Instructions for the task —
Examine the entries and show every line in which the word "response" is found.

········

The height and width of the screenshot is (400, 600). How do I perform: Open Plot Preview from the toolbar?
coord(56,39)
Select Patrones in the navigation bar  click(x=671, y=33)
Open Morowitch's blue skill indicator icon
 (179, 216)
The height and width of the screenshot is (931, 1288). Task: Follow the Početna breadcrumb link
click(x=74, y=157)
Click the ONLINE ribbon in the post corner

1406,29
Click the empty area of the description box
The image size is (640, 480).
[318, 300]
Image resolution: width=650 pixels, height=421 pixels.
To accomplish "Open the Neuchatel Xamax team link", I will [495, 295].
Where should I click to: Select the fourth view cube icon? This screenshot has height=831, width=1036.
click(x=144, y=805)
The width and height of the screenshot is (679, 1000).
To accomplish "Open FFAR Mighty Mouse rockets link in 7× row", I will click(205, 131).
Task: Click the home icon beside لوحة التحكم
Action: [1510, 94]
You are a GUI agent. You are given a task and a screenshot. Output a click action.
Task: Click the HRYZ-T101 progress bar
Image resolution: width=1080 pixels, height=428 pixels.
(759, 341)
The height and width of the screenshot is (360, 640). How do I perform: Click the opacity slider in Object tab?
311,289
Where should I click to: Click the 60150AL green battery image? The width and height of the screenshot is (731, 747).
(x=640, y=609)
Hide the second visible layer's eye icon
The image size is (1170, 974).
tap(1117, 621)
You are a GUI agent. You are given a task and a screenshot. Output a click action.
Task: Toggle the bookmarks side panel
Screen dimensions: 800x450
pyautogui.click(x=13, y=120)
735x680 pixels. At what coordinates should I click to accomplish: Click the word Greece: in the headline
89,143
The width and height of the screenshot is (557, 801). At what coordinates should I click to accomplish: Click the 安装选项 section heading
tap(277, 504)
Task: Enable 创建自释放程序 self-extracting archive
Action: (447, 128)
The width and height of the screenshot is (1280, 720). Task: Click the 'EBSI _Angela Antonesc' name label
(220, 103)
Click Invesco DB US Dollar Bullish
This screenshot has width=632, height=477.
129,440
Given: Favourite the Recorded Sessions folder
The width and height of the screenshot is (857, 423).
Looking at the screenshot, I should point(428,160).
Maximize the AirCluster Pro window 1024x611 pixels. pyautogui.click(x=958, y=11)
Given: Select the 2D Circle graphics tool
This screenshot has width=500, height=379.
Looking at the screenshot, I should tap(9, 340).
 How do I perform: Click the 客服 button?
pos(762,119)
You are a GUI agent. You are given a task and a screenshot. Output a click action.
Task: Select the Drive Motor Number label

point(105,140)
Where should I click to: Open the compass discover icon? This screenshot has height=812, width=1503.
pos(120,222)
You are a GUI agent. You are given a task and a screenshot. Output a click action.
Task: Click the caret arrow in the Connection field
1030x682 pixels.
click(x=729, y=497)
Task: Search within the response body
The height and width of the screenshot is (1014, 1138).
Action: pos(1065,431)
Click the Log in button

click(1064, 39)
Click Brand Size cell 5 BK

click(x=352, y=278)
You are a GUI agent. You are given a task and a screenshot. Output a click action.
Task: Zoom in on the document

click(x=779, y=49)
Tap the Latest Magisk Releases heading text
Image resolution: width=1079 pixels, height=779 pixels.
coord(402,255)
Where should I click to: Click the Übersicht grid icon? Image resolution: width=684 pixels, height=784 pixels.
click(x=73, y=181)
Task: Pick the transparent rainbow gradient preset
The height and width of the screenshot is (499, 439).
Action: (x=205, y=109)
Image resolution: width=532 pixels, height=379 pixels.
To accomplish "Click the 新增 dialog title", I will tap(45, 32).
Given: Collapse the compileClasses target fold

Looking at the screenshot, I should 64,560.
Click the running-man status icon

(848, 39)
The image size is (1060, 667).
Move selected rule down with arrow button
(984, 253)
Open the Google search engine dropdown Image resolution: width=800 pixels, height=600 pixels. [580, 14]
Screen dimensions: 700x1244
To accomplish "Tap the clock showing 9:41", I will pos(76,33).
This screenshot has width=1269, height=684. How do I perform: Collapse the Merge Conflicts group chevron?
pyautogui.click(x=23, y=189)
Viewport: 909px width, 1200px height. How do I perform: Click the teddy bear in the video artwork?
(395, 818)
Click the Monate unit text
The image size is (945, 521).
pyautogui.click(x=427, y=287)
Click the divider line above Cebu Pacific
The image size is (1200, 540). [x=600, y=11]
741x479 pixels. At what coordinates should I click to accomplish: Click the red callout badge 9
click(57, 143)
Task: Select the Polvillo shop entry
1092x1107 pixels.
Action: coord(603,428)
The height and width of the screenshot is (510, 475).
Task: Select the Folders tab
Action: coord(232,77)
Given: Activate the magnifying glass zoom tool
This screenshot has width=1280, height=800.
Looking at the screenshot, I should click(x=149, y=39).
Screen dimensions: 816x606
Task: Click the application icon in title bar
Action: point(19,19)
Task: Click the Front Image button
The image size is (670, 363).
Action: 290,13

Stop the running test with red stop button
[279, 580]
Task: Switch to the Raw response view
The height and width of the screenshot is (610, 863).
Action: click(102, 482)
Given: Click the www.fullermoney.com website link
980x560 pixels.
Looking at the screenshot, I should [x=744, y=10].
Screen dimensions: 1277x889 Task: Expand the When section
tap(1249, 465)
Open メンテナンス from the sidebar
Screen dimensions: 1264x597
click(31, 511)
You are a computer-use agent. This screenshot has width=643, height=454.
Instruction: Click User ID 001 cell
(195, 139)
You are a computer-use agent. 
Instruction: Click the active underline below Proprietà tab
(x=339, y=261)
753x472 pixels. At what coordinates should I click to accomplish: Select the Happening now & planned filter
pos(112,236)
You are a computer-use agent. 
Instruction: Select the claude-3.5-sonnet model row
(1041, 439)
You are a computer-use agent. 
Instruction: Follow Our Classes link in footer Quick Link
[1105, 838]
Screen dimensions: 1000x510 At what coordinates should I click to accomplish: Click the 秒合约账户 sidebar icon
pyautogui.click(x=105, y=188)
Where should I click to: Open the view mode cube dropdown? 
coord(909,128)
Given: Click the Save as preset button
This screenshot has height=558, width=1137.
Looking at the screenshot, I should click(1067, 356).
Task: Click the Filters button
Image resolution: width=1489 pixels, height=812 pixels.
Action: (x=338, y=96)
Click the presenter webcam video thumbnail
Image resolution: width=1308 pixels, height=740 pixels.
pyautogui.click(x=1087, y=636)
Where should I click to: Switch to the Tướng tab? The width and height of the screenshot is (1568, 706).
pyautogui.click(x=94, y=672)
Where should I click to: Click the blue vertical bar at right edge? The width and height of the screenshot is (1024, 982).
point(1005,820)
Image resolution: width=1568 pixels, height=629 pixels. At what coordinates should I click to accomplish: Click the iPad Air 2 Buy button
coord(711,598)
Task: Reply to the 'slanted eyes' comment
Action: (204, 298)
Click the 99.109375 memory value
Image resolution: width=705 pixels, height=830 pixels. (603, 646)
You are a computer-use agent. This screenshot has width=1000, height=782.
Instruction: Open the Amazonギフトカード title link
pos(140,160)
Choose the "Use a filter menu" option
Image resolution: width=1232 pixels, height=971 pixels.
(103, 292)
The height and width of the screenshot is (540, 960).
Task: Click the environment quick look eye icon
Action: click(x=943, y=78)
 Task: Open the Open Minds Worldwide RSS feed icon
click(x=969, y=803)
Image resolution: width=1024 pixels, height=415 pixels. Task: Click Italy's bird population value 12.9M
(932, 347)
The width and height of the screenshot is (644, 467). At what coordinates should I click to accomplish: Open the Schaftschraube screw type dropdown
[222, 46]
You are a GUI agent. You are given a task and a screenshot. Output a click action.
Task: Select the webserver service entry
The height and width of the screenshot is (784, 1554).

········

Exercise result —
Task: Search within the response body
Task: Switch to the Raw response view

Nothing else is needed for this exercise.